DIFFERENTIAL INVITRO REGULATION BY GLUCOCORTICOIDS OF MONOCYTE-DERIVED CYTOKINE GENERATION IN GLUCOCORTICOID-RESISTANT BRONCHIAL-ASTHMA

We previously described a 3 kD neutrophil priming activity (NPA) derived from peripheral blood monocytes that is suppressed by glucocorticoid treatment of monocytes derived from individuals with corticosteroid-sensitive (CS) but not corticosteroid-resistant (CR) asthma. We compared the effects of glucocorticoids on the in vitro generation of other cytokines by monocytes of CS and CR asthmatic individuals. A total of 11 CS and 8 CR asthmatic subjects were studied. Monocytes were cultured overnight in the presence or absence of 5 mug/ml of lipopolysaccharide (LPS) with or without hydrocortisone (HC) or dexamethasone. TNF-alpha, IL-1beta, and GM-CSF were measured by ELISA, mRNA for these cytokines were detected by northern analysis, and NPA was identified by its capacity to enhance ionophore-induced LTB, generation from neutrophils. In the absence of LPS there was no significant difference in the generation of cytokines between monocytes derived from CS and CR individuals. Treatment of monocytes by 10(-6) M HC suppressed NPA generation from CS (72%, p = 0.002) but not CR subjects (10%, p = 0.47).
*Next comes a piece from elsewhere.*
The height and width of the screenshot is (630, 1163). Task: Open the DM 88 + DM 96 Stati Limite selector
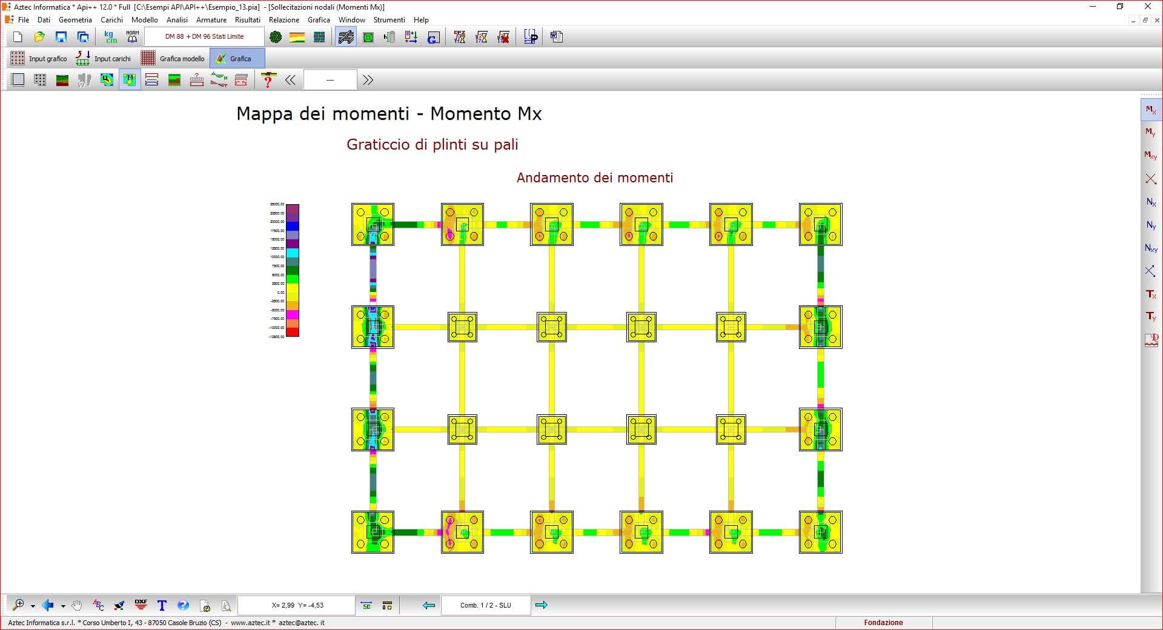204,37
In contrast there was no effect of glucocorticoids on the generation of other cytokines from monocytes of either CS or CR subjects. In the absence of LPS, mRNA for IL-1beta and GM-CSF were not detected by northern analysis, and glucocorticoids had no significant effects on mRNA for TNF-alpha in either group. LPS at 5 mug/ml enhanced cytokine but not NPA generation and markedly increased cytokine mRNA in monocytes of both groups. There was a dose-dependent inhibition of LPS-stimulated NPA generation by glucocorticoids on monocytes of CS but not CR individuals. Glucocorticoid treatment of LPS-stimulated monocytes of both CS and CR subjects led to a dose-dependent inhibition of cytokine generation, with no difference between CS and CR. mRNA for TNF-alpha was not significantly suppressed by glucocorticoid treatment of LPS-stimulated monocytes of either CS or CR subjects; that for IL-1beta and GM-CSF was markedly inhibited by glucocorticoids in both groups. These findings indicate a selective failure of glucocorticoids to inhibit NPA in CR asthmatic individuals.